A university that spent £11,000 on campus fencing has been forced to remove the barriers hours later amid protests.
Students living at the University of Manchester’s Fallowfield halls of residence awoke to find workers putting up “huge metal barriers” on Thursday.
It sparked a protest among hundreds of students over the “prison-like” fencing, which was later torn down.
Work to remove the fencing began last night and will be completed later.
The university confirmed it had spent £11,000 net to install, inspect and remove the fencing, which had been hired for four weeks in response to security concerns about non-residents accessing the Owens Park site.
Students said the fences, placed between buildings, blocked off some entry and exit points and left them feeling trapped.
Third-year drama student Billie Harvey-Munro has criticised the lack of communication over the fencing.
“There’s been no transparency whatsoever.
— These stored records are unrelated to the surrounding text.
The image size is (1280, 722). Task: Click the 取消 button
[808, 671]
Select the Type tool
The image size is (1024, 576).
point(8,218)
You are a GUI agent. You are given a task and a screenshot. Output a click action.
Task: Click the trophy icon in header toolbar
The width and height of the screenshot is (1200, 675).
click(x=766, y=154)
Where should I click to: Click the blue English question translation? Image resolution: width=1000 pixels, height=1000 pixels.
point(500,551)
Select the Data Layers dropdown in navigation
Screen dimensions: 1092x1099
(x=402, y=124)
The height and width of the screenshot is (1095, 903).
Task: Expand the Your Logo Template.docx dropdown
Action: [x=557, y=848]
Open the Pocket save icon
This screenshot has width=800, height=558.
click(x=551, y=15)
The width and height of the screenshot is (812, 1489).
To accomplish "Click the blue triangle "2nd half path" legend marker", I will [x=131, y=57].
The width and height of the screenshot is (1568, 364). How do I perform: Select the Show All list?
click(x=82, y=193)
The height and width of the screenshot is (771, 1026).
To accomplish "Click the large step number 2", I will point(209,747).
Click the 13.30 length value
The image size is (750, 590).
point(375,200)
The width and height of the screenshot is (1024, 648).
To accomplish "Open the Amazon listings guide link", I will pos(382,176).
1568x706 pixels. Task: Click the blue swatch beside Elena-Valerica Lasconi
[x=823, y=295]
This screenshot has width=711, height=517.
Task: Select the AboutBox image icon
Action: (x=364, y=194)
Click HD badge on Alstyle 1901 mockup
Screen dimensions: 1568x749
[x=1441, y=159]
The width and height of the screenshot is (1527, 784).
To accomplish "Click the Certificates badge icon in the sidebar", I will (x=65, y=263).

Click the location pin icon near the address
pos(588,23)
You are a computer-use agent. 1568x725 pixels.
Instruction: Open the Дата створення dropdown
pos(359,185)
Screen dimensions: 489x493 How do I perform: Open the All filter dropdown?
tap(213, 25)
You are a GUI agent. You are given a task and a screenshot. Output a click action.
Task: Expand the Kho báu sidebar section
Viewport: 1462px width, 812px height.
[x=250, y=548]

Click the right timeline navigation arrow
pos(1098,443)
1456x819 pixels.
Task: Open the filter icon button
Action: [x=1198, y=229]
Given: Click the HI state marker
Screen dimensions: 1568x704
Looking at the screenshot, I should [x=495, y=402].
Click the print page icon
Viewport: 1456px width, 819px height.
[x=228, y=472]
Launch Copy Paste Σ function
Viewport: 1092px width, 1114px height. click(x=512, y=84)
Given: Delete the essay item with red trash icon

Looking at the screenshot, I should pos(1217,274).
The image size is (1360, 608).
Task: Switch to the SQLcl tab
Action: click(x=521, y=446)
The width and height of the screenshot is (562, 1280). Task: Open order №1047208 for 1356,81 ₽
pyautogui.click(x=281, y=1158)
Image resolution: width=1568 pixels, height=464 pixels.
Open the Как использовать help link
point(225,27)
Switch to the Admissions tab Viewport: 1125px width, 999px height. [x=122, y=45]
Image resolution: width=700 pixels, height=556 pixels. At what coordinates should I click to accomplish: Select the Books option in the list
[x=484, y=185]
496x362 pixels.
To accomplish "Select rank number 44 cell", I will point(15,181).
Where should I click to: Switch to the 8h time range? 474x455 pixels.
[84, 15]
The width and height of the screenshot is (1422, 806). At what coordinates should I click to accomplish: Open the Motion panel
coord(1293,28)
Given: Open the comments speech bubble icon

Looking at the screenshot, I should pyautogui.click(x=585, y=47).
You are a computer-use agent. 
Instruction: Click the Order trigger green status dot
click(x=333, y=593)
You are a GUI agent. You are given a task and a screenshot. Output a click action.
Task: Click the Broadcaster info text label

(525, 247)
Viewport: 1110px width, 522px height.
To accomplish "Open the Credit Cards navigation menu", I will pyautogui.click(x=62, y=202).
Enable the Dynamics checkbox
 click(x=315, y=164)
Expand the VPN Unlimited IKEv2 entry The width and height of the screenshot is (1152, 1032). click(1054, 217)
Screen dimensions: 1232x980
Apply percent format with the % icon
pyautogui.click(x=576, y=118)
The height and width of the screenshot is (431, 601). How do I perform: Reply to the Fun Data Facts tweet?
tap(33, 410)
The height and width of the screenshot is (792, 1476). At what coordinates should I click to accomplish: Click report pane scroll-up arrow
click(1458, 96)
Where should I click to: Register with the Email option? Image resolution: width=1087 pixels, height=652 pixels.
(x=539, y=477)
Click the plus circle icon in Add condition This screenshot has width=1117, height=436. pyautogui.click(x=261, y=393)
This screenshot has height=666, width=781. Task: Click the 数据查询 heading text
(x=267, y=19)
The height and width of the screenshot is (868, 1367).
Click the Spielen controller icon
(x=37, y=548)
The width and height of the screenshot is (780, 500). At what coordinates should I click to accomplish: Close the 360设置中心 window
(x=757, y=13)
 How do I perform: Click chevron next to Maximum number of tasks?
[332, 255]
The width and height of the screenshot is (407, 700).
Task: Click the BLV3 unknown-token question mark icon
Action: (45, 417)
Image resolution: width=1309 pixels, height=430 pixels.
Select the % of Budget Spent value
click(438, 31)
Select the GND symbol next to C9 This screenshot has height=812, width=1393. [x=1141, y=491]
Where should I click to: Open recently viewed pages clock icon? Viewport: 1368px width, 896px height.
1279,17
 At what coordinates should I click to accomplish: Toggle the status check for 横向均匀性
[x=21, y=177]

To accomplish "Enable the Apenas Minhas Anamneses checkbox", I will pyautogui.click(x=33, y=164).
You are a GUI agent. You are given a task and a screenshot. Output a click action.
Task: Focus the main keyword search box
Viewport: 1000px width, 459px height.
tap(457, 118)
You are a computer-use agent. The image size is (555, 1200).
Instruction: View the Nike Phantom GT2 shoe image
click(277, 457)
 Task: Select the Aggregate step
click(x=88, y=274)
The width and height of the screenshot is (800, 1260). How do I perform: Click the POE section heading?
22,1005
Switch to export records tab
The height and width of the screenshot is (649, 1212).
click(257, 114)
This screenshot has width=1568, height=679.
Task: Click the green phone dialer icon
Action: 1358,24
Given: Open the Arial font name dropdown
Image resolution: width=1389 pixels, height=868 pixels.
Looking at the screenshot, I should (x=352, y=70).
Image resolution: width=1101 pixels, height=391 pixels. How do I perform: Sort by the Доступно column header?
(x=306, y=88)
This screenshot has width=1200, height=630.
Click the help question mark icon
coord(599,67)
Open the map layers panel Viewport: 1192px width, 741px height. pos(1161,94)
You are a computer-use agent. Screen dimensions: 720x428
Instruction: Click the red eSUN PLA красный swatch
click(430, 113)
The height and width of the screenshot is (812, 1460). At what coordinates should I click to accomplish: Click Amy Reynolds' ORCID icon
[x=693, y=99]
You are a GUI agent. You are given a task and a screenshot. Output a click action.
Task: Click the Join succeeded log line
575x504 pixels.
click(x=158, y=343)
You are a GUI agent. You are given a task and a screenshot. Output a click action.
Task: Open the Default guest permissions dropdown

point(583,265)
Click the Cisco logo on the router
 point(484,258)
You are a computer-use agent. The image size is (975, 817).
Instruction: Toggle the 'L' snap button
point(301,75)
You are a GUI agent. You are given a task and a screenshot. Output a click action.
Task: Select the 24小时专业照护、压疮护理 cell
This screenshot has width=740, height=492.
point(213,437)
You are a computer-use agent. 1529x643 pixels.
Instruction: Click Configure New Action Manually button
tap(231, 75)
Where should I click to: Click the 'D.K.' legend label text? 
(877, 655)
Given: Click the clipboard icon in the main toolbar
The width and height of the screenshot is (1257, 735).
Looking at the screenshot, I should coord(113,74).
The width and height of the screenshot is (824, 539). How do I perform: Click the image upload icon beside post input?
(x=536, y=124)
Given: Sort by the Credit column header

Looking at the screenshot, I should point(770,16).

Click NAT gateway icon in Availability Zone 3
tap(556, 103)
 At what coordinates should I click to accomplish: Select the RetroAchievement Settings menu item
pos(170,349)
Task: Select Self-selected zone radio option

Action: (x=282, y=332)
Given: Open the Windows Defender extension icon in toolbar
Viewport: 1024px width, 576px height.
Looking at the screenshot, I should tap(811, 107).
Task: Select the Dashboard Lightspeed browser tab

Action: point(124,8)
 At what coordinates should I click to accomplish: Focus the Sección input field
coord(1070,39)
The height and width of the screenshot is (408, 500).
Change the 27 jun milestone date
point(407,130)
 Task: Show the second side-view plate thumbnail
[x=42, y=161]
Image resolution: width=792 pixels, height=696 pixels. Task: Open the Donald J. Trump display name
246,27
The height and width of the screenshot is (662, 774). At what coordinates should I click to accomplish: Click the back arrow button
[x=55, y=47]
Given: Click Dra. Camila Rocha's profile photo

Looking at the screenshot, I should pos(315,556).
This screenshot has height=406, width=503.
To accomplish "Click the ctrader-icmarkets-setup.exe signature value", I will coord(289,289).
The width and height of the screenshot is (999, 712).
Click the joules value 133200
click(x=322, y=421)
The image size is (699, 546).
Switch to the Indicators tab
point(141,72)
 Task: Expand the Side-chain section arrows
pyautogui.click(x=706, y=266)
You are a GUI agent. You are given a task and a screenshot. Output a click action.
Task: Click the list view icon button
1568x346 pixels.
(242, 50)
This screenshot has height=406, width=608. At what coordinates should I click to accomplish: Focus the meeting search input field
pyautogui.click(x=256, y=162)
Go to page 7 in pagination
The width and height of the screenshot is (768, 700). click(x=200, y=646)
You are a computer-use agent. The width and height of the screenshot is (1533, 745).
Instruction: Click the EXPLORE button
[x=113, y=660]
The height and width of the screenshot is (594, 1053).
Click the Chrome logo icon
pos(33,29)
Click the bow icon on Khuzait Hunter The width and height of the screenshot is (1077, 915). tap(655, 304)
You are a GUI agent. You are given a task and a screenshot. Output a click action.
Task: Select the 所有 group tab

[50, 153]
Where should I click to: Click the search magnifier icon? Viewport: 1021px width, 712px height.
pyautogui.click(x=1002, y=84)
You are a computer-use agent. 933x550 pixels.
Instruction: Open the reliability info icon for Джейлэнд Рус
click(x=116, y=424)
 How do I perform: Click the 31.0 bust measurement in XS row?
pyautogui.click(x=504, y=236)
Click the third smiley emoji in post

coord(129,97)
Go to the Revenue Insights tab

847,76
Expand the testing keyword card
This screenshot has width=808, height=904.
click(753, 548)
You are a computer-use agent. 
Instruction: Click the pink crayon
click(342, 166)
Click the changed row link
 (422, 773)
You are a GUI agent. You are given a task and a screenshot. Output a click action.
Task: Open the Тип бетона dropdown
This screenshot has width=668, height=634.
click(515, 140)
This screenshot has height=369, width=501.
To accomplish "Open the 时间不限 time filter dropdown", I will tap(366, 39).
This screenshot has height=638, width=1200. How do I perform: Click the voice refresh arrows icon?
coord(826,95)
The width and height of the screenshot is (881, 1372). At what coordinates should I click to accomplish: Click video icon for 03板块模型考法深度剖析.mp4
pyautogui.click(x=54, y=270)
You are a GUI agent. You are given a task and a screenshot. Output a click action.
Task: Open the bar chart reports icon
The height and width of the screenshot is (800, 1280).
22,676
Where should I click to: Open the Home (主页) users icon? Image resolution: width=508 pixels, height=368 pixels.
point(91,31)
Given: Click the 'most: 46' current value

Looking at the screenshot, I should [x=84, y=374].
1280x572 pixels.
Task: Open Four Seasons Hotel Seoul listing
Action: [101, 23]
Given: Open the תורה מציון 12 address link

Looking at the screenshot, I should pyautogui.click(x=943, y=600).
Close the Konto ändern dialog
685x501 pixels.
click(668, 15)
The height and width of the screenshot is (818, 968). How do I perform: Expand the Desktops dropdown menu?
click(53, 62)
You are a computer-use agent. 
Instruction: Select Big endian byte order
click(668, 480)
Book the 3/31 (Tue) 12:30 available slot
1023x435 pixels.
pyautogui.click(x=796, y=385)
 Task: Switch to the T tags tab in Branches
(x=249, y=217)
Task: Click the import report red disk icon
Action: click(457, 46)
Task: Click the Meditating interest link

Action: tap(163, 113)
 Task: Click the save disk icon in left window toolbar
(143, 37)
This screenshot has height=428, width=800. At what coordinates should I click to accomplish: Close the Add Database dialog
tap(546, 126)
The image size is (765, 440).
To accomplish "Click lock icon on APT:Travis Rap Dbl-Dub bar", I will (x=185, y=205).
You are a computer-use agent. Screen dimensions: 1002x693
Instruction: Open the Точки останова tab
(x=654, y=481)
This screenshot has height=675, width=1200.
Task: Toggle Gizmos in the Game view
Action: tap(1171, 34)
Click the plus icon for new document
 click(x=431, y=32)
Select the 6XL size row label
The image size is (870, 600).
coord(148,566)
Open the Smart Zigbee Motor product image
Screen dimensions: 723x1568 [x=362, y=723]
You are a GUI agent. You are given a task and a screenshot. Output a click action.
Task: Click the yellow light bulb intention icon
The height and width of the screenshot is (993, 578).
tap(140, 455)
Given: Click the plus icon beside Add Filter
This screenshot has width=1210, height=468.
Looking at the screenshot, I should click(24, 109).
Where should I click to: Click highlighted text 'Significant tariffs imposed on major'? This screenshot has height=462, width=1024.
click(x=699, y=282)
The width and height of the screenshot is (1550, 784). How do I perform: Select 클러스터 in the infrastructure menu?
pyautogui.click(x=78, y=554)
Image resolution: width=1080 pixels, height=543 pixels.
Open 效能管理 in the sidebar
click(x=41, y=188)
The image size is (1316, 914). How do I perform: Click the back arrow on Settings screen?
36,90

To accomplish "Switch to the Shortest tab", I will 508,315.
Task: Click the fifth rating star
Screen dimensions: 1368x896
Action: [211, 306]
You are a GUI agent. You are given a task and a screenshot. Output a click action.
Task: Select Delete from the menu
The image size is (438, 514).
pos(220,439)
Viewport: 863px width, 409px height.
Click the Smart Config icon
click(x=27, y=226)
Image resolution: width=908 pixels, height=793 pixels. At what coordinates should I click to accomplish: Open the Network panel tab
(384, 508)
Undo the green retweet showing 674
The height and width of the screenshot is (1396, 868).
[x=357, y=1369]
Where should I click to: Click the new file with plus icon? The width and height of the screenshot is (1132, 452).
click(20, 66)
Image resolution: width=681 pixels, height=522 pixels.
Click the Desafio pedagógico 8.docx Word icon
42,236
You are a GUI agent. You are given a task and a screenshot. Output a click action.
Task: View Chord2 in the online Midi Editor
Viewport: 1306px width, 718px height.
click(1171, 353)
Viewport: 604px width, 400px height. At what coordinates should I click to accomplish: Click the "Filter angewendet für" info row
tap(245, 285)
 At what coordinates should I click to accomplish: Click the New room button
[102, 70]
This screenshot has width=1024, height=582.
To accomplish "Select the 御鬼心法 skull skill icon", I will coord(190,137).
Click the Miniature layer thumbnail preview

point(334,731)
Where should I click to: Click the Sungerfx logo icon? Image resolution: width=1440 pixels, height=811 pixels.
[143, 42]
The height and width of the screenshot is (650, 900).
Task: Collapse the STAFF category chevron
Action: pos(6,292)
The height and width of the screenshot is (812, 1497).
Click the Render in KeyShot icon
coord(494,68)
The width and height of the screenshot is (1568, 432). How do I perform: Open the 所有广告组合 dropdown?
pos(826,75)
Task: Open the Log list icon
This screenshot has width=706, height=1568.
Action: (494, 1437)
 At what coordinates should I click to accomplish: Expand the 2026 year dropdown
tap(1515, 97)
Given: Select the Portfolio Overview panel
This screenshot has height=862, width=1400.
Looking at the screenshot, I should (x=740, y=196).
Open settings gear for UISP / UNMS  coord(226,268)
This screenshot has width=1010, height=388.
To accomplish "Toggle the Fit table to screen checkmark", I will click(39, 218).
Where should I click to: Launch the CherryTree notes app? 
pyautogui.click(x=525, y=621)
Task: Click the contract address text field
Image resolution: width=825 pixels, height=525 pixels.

Students weren’t warned,” said Ms Harvey-Munro, who is part of a campaign group Student Action for a Fair and Educated Response.
“You have a bunch of first-year students who are scared about the current crisis anyway.
“I think it really demonstrates to us how little the university had prioritised students at this time.”
The university initially insisted it had written to students informing them about the construction, but has since acknowledged work began “ahead of the message being seen”.
In a statement, the university’s president and vice-chancellor Prof Dame Nancy Rothwell said the fencing was not meant to cause distress, nor prevent students from entering or exiting the site.
Under the new lockdown rules in England, university students have been told not to move back and forward between their permanent and student homes during term time. The government says they should only return home at the end of term.